Wer am Fenster sitzt, arbeitet am effektivsten

Die Folgen schlagen sich messbar in unserer Leistung nieder: Callcenter-Mitarbeiter etwa können ihren Sitzplatz in der Regel täglich neu wählen. Im Schnitt sind es aber immer dieselben Plätze, auf denen sie ihre Aufgaben am effektivsten bearbeiten: nämlich jene Schreibtische am Fenster, an denen sie ihren Blick auch einmal schweifen lassen können. Laut einer Studie der kalifornischen Energiekommission erwirtschaften die Mitarbeiter hier im Schnitt 3000 Dollar mehr pro Jahr.

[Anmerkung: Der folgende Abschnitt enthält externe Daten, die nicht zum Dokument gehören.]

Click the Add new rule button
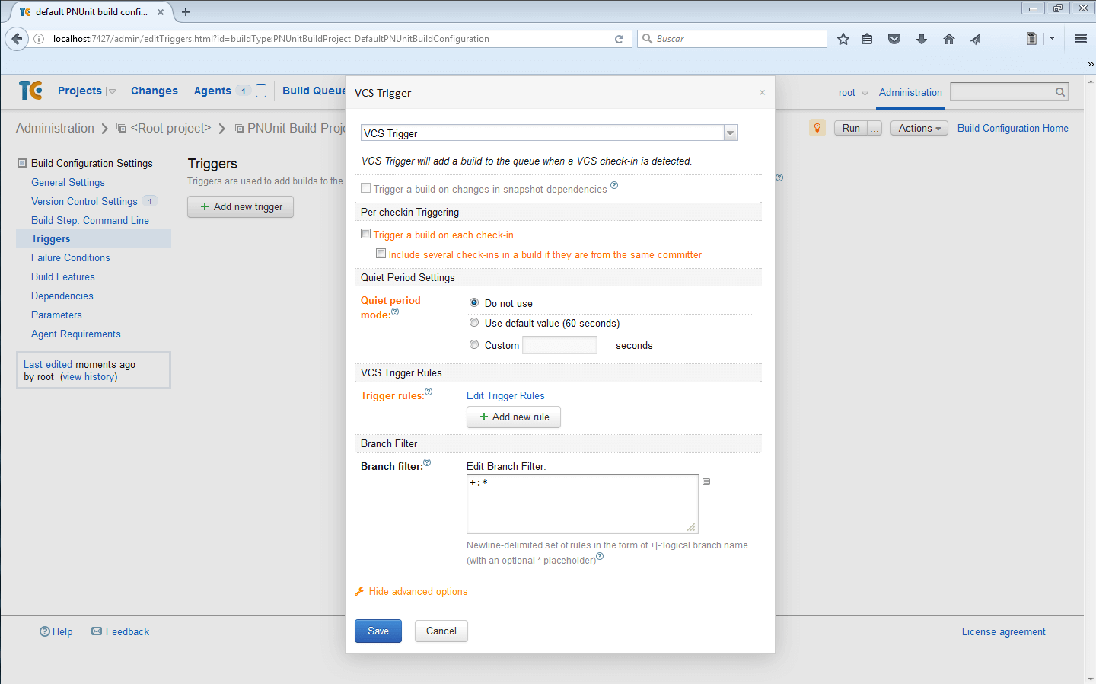1096x684 pixels. pyautogui.click(x=514, y=417)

So bringen Sie mehr Bewegung in Ihren Büroalltag

Das Prinzip wechselnder Arbeitsplätze offenbart allerdings zugleich ein zentrales Problem der Bürogestaltung: Mitarbeitern fehlt dort die Chance, sich tatsächlich mit ihrem Unternehmen zu identifizieren. „Menschen haben immer das Bedürfnis, sich einen Raum anzueignen“, sagt Architekturpsychologe Rambow. „Deshalb möchten sie auch ihr Büro oder ihren Schreibtisch gewissermaßen zu ihrem eigenen Territorium erklären.“

Die Landnahme in der Arbeitswelt kann dabei ganz unterschiedlich aussehen. Dem einen reicht das Familienbild auf dem Schreibtisch oder das Maskottchen auf dem Computerbildschirm, der andere rollt seinen Gymnastikball als Stuhlersatz ins Büro.

Kluge Manager sollten diese Marotten zulassen: Nur wenn ein Mitarbeiter seinen Arbeitsplatz mit seiner Persönlichkeit besetzen kann, bindet er sich auch emotional an ihn. Umgekehrt deuten anonyme Schreibtische Untersuchungen zufolge daraufhin, wie unwohl ein Mitarbeiter sich fühlt.

Einige Firmen gehen deshalb mittlerweile dazu über, ihren Mitarbeitern ein Budget zur Verfügung zu stellen, das sie zur individuellen Gestaltung ihres Arbeitsplatzes nutzen können. Der Erfolg ist immens, ersten Studien zufolge sind diese Beschäftigten um bis zu 32 Prozent produktiver.